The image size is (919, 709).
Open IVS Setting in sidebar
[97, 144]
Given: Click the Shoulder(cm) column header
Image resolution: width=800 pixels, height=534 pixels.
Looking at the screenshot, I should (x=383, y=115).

----------------------------------------

== TO DO ==
With the line containing "Open IVS Setting in sidebar" as the first and the final line of the entries above as the last, write out that span exactly and nothing more.

== ANSWER ==
Open IVS Setting in sidebar
[97, 144]
Given: Click the Shoulder(cm) column header
Image resolution: width=800 pixels, height=534 pixels.
Looking at the screenshot, I should (x=383, y=115).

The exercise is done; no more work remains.